The classic problem in game theory is the 'prisoner's dilemma'.

Two prisoners, suspected of having jointly committed a crime, are being interrogated - separately - by police.

If both stay silent, there is only enough evidence to convict them of a minor crime, for which they will each get six months.

Each is told, however, that if he confesses to the crime and the other prisoner refuses to confess, the one who confesses will go free - and the one who refuses will get five years.

Finally, each is told that if both confess, then they will both get two years.

The strategy which secures the best overall result for the two prisoners is for both to stay silent.
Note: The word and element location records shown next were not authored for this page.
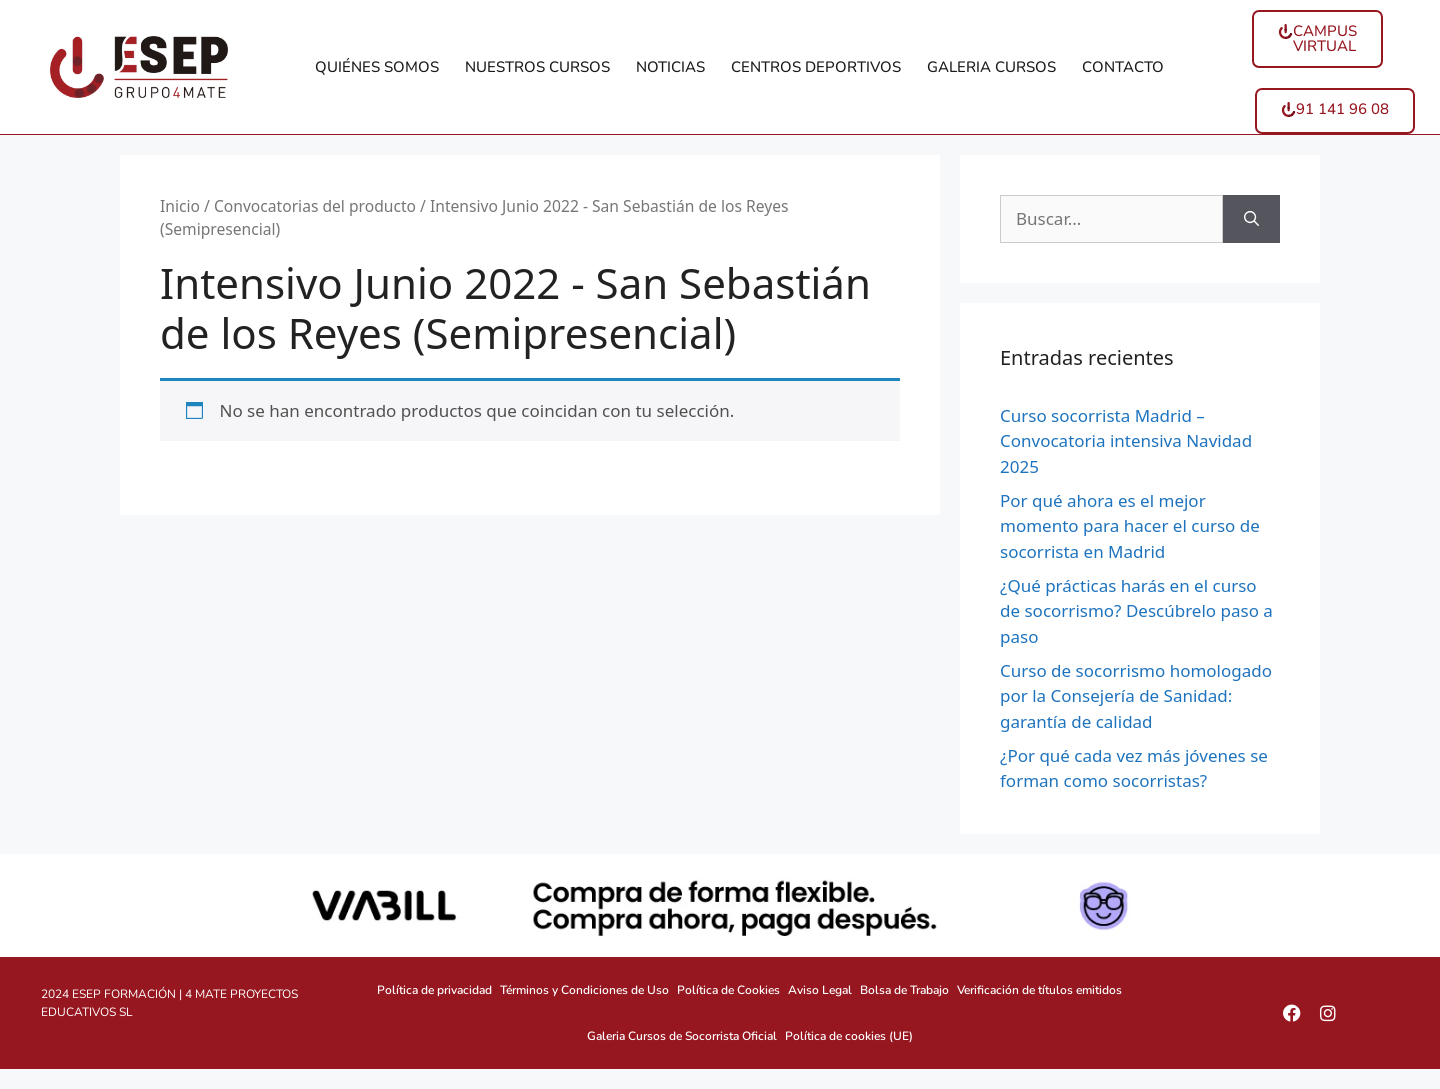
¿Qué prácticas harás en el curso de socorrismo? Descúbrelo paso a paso (1136, 611)
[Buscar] (1251, 219)
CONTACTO (1123, 67)
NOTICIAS (670, 67)
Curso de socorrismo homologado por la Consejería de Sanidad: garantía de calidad (1136, 696)
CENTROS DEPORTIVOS (816, 67)
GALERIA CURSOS (991, 67)
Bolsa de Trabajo (904, 990)
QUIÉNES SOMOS (377, 67)
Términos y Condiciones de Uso (584, 990)
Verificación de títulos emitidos (1039, 990)
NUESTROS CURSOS (537, 67)
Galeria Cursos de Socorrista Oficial (682, 1036)
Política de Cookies (728, 990)
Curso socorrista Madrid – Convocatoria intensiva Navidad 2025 (1126, 441)
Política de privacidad (434, 990)
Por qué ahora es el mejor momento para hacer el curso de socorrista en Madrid (1130, 526)
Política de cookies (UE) (849, 1036)
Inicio (180, 206)
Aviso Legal (820, 990)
In game theory jargon, this strategy is for each to 'cooperate'.

However, each faces a strong incentive to confess - or 'defect' in the jargon.

To see this, consider the incentives facing prisoner A, depending on what prisoner B does.

Prisoner A will say to himself: if prisoner B confesses, my two options are to stay silent and get five years or confess and get two years. The best option in this scenario is to confess.

Prisoner A will then say to himself: if prisoner B stays silent, my two options are to stay silent and get six months, or confess and get off completely. The best option in this scenario is also to confess.

What does this have to do with climate change?

As an individual country considers whether or not to incur the costs of reducing carbon emissions in its own economy, it faces a prisoner's dilemma.

It can cooperate (that is, take action to reduce emissions, and incur the costs of doing so) or defect (that is, fail to take such action).

If all cooperate the best outcome is secured. But if one country cooperates and others defect, the cooperating country will be left worse off.

Game theory offers some clear lessons for countries approaching this bargaining table.

First, it is both pointless and dangerous to unilaterally choose the option which delivers the best joint outcome. You face a substantial risk that other players will defect - in turn leaving you worse off.

This of course is what Julia Gillard is doing, by imposing a tax in Australia regardless of what the rest of the world does.

Secondly, if you are going to cooperate, you need to find a way to strike an enforceable bargain.

A key finding of game theory is that in a 'multi-round' game, you can use your choices to communicate and to enforce such a bargain.

The standard advice is to cooperate in the first round – and keep cooperating in subsequent rounds if the other player does the same.

But if the other player does not cooperate in a given round, the rational course of action is to respond in the next round by defecting yourself. You need to show the other player that if it is not willing to cooperate, nor are you; or put another way, you are not going to go to jail for five years while it goes free.

This logic is consistent with the approach of the Coalition's Direct Action Plan.

Under our plan, Australia will take action to reduce carbon emissions – at significant economic cost, in fact $3.2 billion of on-budget expenditure over four years.

By doing so we will reduce carbon emissions in 2020 to the same target as Labor has adopted - approximately 530 million tonnes.

At that point, we can determine the way forward, as Coalition frontbencher Andrew Robb has recently pointed out: "If there is still no global agreement by 2020 Australia will have remained competitive while reducing emissions by 5 per cent; avoided tens-of-billions-of-tax, yet still be in a good position to assess the way forward from there."

In other words, our policy involves pursuing a rational strategy in a 'multi-round' game - to cooperate if others cooperate, but not to cooperate unilaterally if others are not doing so.

After all, if we get to 2020 and find the rest of the world has not acted then why would it be rational for us to continue to act unilaterally?

Some say we should act regardless of what the rest of the world does. This is the strategy inherent in Julia Gillard's carbon tax.

The insights of game theory suggest it is a poor strategy - and a naïve way to approach the global bargaining table.

Paul Fletcher is a Liberal Member of Parliament.